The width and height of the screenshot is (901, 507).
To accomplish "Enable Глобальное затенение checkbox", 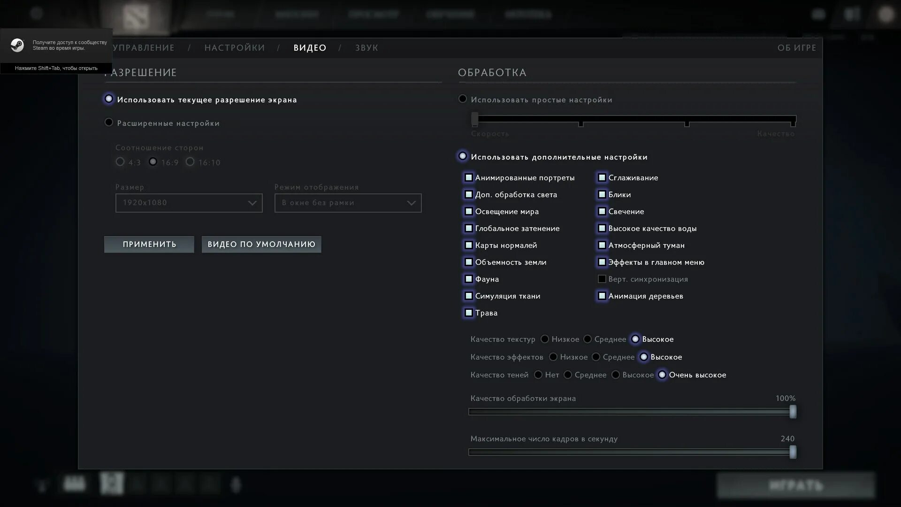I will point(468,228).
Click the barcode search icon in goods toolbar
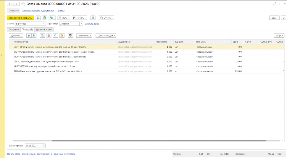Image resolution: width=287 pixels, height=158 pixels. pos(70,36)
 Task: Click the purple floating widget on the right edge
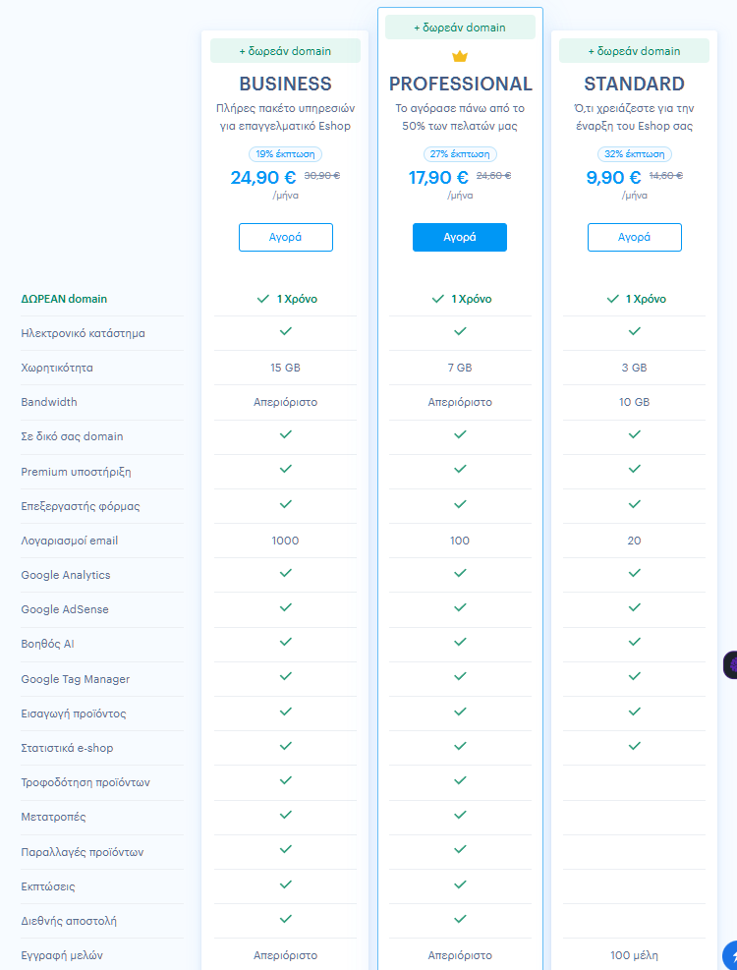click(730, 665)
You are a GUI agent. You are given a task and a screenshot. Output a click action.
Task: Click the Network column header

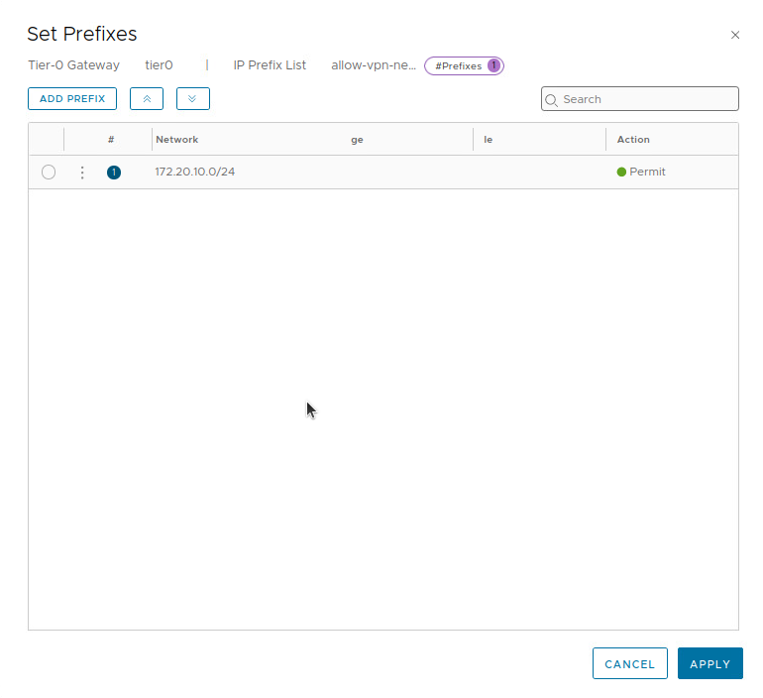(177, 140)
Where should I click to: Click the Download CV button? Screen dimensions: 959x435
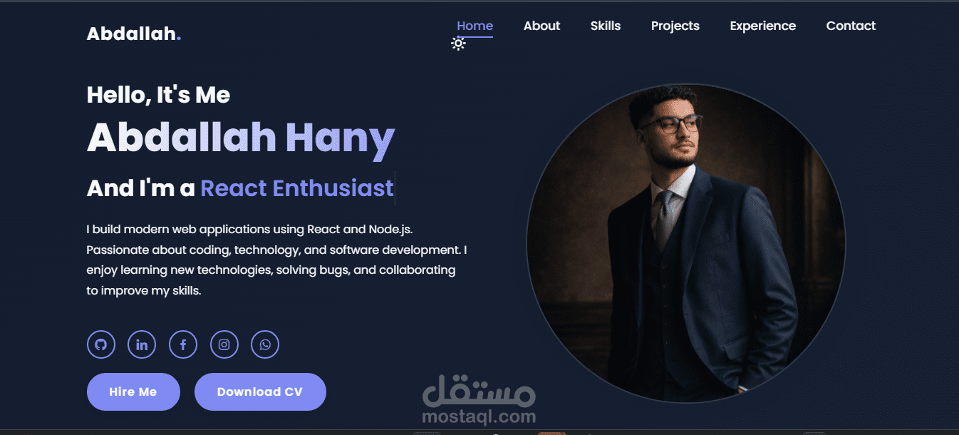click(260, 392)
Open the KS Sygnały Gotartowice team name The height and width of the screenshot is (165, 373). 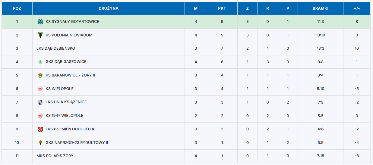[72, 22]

====

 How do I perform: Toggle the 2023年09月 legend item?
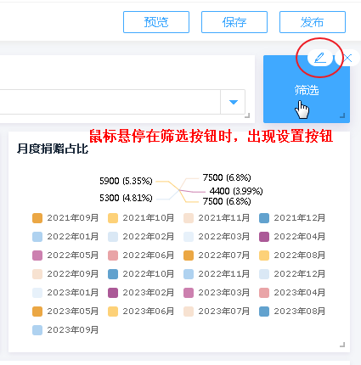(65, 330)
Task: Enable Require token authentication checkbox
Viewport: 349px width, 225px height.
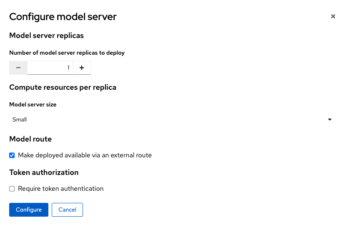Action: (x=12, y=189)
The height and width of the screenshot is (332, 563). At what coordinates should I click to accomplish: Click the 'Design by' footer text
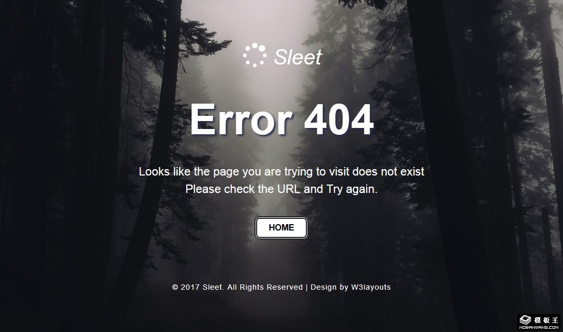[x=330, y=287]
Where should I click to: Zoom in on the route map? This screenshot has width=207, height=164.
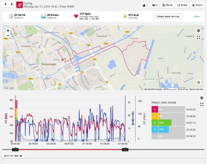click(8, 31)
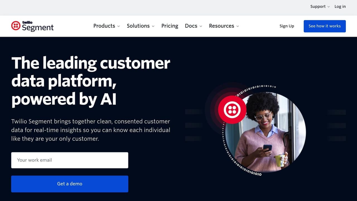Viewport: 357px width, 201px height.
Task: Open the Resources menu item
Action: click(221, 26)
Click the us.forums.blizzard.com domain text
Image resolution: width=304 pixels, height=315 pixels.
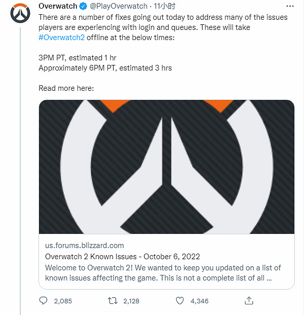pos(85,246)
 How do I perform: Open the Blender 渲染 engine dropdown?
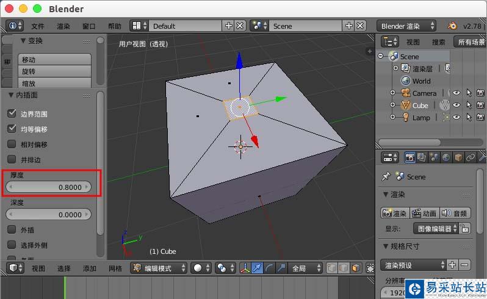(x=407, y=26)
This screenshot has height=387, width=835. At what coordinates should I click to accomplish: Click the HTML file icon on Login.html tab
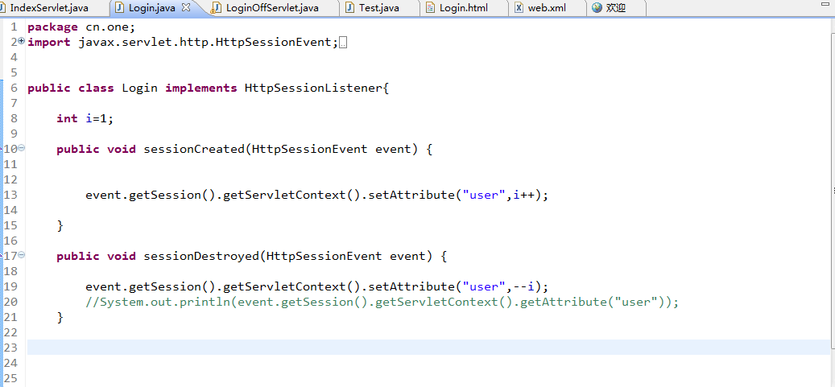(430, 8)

====

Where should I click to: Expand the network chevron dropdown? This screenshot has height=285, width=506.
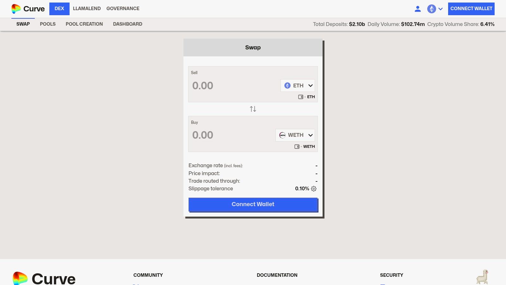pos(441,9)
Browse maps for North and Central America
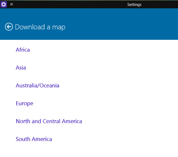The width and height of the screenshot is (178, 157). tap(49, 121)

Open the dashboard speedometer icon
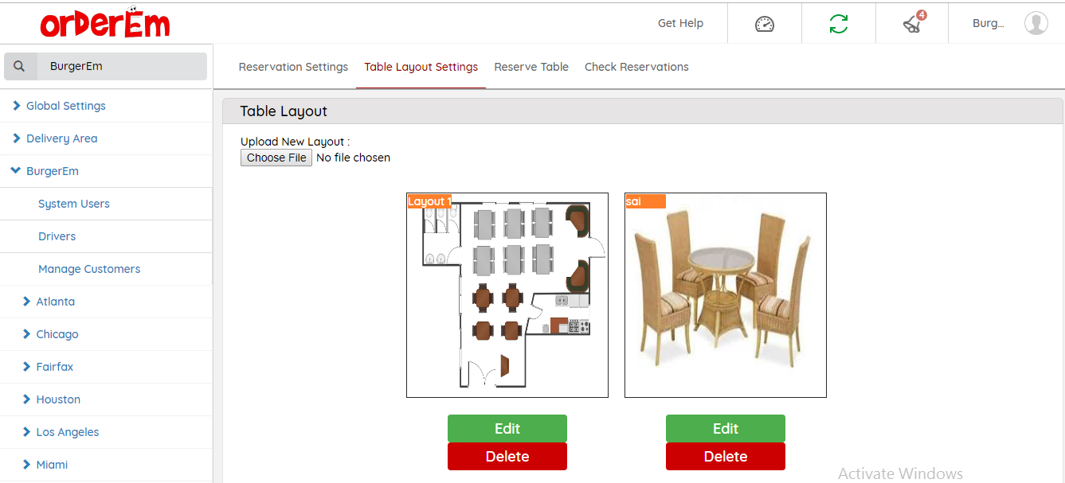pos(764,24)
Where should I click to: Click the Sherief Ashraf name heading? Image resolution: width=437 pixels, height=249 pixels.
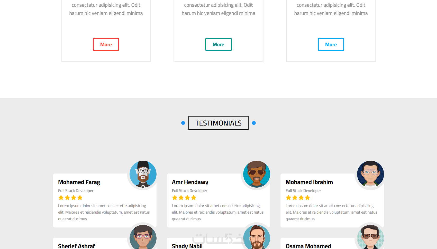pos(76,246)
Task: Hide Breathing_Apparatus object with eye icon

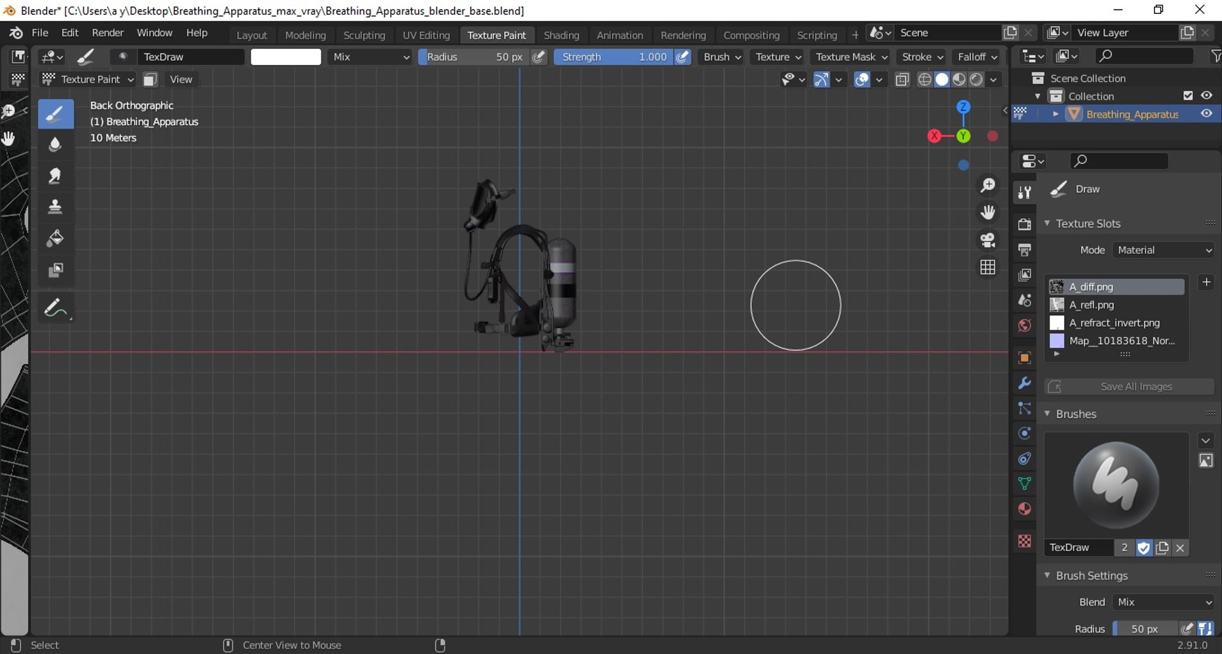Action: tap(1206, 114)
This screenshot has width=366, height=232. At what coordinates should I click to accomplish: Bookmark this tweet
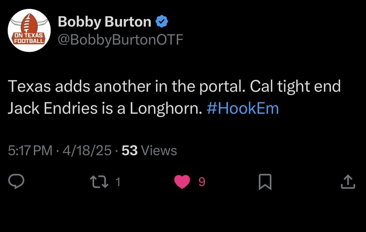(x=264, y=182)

====

TO DO:
For the data above, set down exactly the lines from the line with "Task: Enable Require" to the line with "Click the us.forums.blizzard.com domain text", both included, leaving pictures out.

RESPONSE FOR THIS EXERCISE:
Task: Enable Require token authentication checkbox
Viewport: 349px width, 225px height.
Action: (x=12, y=189)
The height and width of the screenshot is (332, 563). At what coordinates should I click to accomplish: Click the 'Design by' footer text
[x=330, y=287]
Where should I click to: Zoom in on the route map? This screenshot has width=207, height=164.
click(8, 31)
Viewport: 357px width, 201px height.
Task: Open the Resources menu item
Action: click(221, 26)
Click the us.forums.blizzard.com domain text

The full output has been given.